[Data excerpts]
══════════

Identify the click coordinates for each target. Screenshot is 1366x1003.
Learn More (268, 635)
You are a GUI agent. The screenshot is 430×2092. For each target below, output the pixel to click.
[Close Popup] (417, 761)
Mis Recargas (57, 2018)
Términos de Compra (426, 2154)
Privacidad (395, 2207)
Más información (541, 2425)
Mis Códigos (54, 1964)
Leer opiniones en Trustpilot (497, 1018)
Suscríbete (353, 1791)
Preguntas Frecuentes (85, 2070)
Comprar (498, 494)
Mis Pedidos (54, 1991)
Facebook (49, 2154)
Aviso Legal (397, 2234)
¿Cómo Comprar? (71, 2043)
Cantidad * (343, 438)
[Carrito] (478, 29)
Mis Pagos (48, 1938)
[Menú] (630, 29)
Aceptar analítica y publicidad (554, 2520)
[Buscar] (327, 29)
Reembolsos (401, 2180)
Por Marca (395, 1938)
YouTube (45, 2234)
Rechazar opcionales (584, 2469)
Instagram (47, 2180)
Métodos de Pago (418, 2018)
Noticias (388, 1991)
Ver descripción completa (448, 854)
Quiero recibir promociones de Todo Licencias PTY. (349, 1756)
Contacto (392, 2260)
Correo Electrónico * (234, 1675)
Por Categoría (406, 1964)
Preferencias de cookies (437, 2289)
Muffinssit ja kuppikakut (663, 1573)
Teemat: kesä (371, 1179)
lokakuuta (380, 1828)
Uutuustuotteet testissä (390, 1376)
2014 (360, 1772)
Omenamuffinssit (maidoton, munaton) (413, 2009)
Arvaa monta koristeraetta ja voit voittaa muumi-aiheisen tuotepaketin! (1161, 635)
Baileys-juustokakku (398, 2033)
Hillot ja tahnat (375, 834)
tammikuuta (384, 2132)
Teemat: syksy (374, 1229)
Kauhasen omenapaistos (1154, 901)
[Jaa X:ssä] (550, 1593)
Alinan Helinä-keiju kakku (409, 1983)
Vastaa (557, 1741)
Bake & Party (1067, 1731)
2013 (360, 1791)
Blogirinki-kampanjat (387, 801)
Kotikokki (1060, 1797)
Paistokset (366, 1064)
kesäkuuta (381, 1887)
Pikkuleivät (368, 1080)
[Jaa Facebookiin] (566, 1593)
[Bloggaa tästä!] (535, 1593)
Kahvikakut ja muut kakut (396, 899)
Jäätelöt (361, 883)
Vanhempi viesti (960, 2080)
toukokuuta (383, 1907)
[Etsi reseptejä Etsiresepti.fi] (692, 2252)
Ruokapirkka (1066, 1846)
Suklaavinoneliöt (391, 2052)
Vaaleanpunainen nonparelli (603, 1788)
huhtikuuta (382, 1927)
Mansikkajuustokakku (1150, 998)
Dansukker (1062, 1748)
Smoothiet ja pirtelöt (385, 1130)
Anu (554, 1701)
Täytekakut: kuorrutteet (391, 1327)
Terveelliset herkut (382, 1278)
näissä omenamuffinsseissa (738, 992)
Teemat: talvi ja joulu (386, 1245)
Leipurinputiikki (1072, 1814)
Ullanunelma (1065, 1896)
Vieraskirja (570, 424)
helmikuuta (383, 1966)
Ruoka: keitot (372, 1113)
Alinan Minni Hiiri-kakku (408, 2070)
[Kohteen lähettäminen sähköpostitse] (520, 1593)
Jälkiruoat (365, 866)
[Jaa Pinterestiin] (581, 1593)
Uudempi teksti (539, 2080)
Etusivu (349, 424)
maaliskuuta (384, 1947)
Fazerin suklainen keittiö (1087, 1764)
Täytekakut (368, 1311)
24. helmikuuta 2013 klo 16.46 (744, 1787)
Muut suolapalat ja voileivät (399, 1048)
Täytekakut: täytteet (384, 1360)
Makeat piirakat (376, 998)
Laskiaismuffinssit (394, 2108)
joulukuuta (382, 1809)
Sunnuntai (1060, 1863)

══════════

WORK ORDER
One inclusive range is required: first line of the data through the line containing "Mis Códigos (54, 1964)". Set it down exactly and output nothing else.

RESPONSE TO THIS TASK
Identify the click coordinates for each target. Screenshot is 1366x1003.
Learn More (268, 635)
You are a GUI agent. The screenshot is 430×2092. For each target below, output the pixel to click.
[Close Popup] (417, 761)
Mis Recargas (57, 2018)
Términos de Compra (426, 2154)
Privacidad (395, 2207)
Más información (541, 2425)
Mis Códigos (54, 1964)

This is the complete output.